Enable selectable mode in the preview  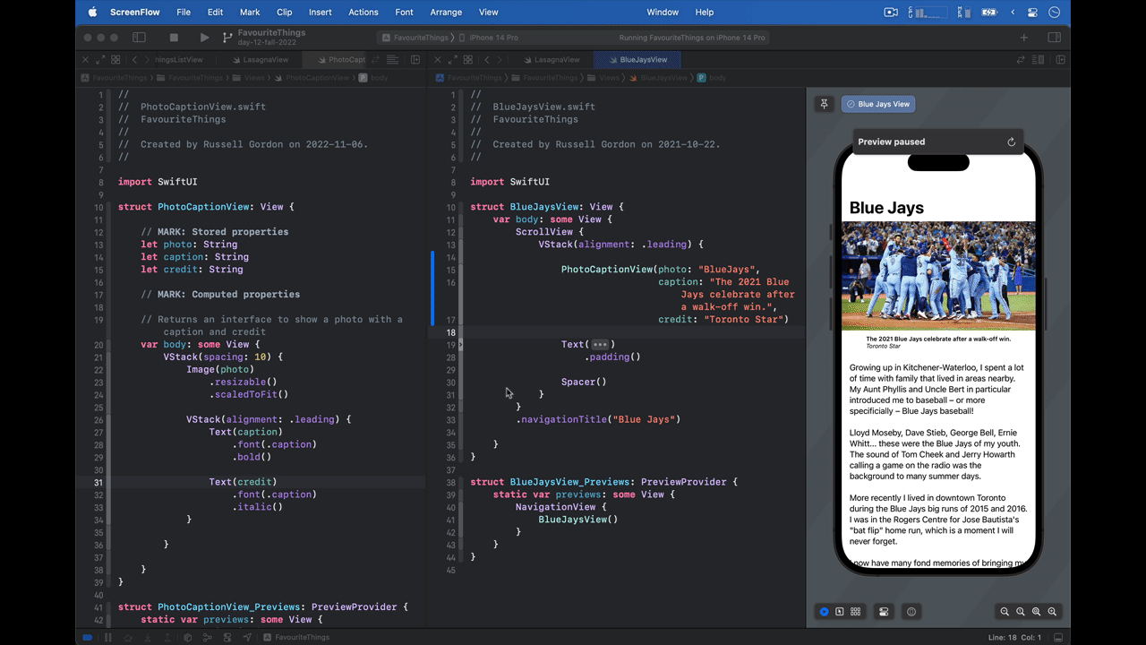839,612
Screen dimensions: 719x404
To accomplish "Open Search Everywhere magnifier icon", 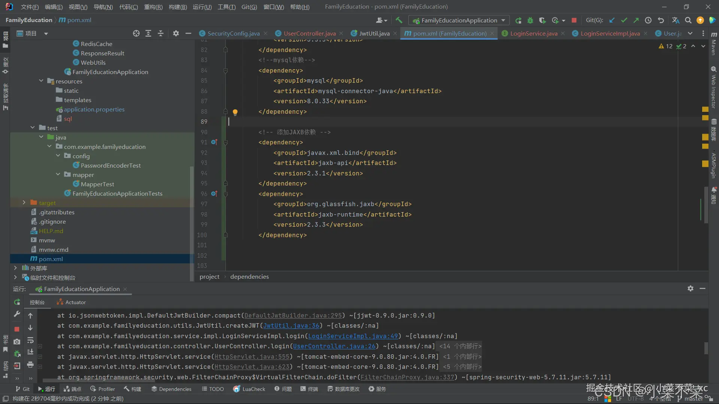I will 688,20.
--
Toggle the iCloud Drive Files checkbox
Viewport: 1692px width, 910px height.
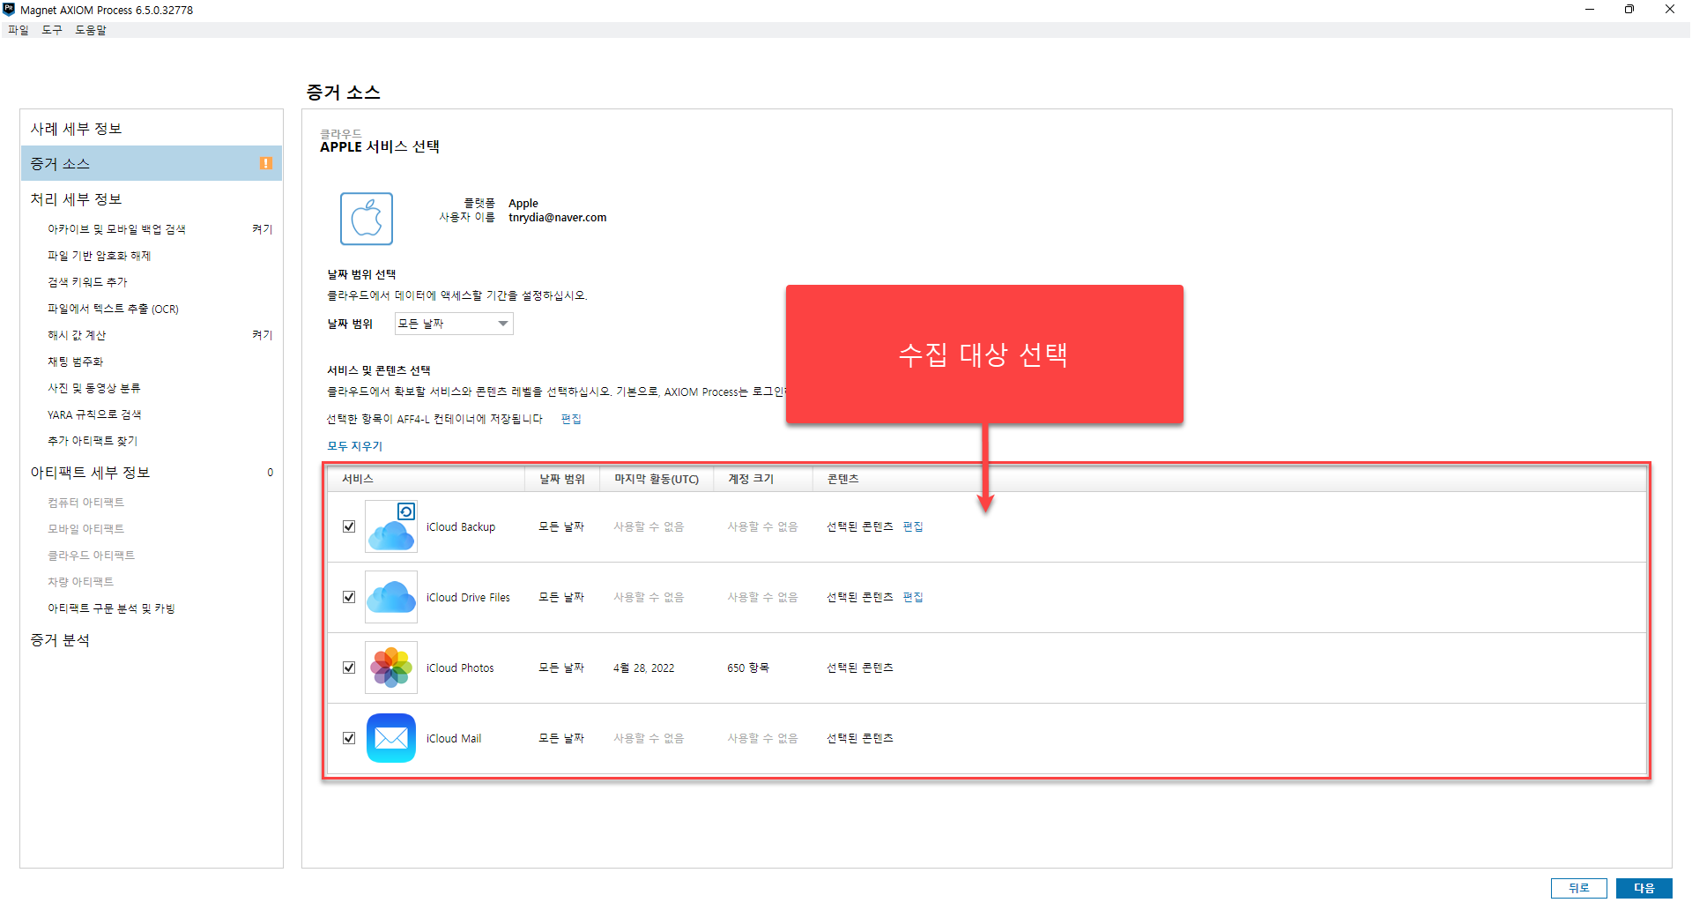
==
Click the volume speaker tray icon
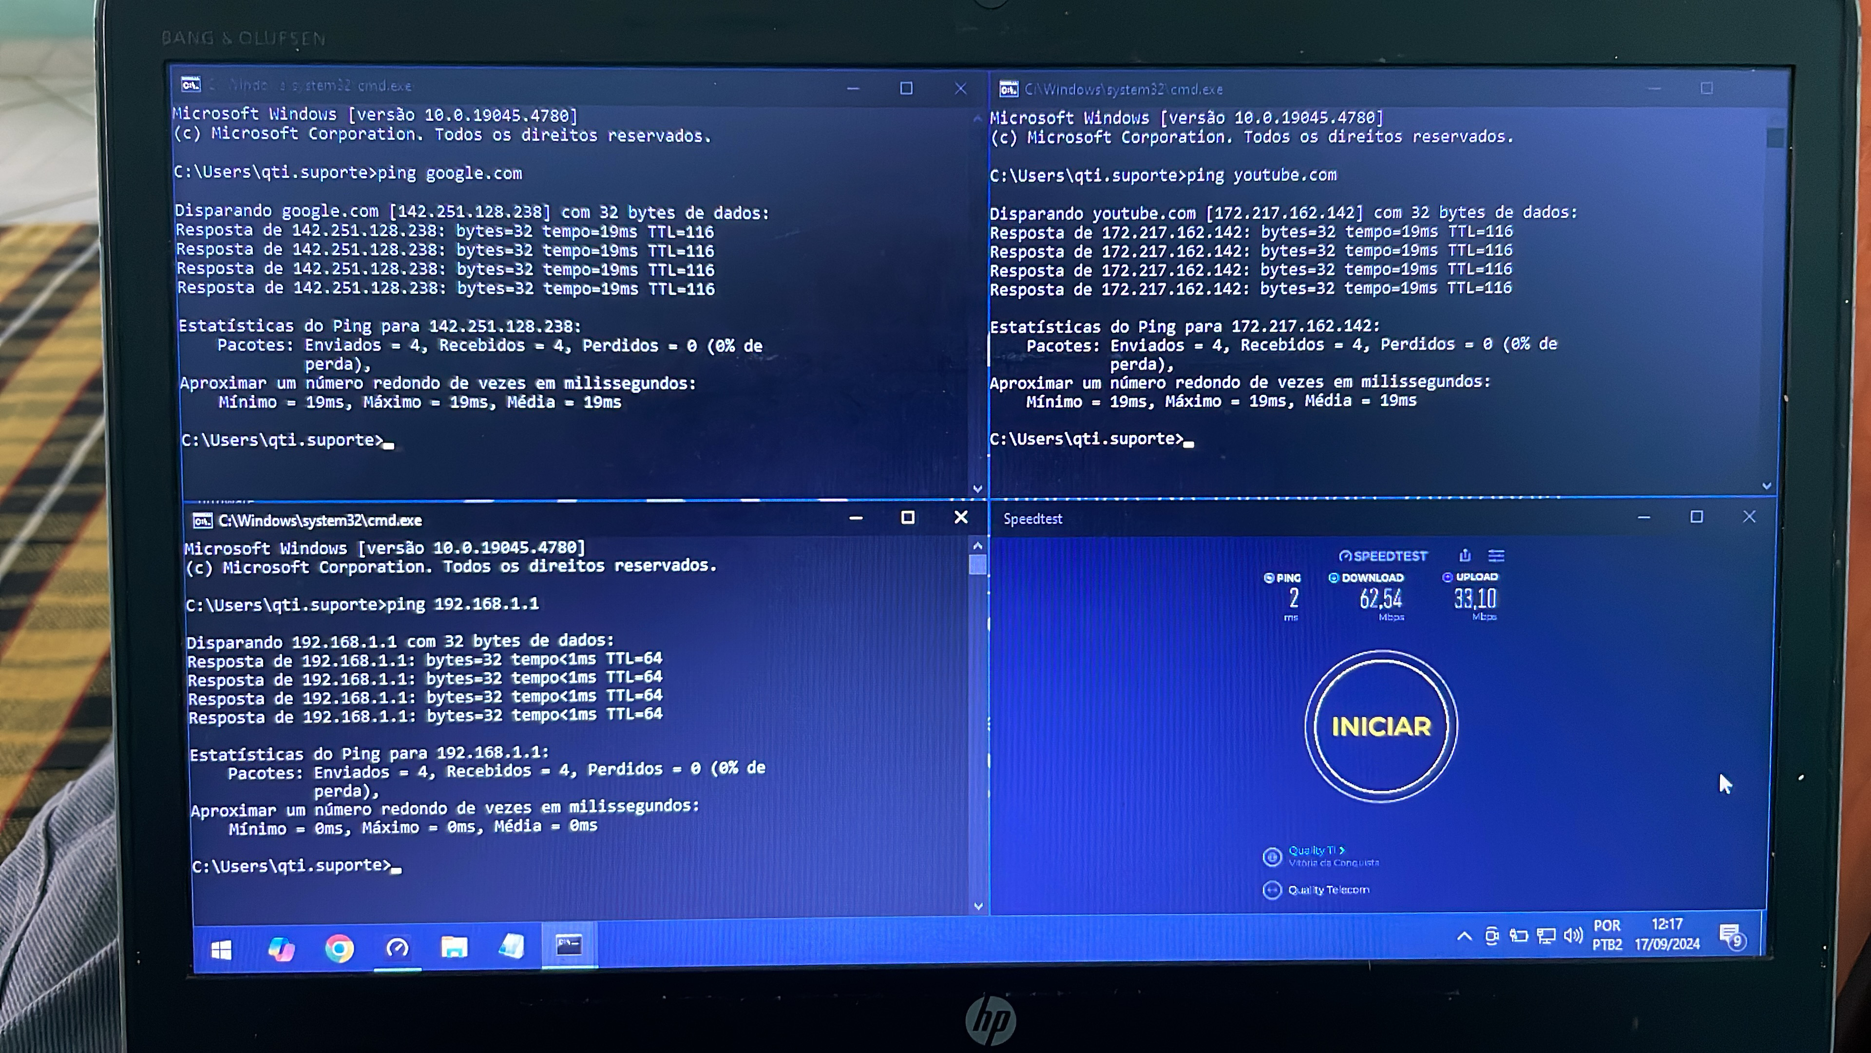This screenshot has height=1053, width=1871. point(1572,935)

_Exercise goal_
Rewrite the records from the line with "Toggle the iCloud Drive Files checkbox" up to and including the line with "Viewport: 1692px width, 910px height.", replacing "checkbox" with "check box" and keeping everything else the same.

_Reply to the task_
Toggle the iCloud Drive Files check box
Viewport: 1692px width, 910px height.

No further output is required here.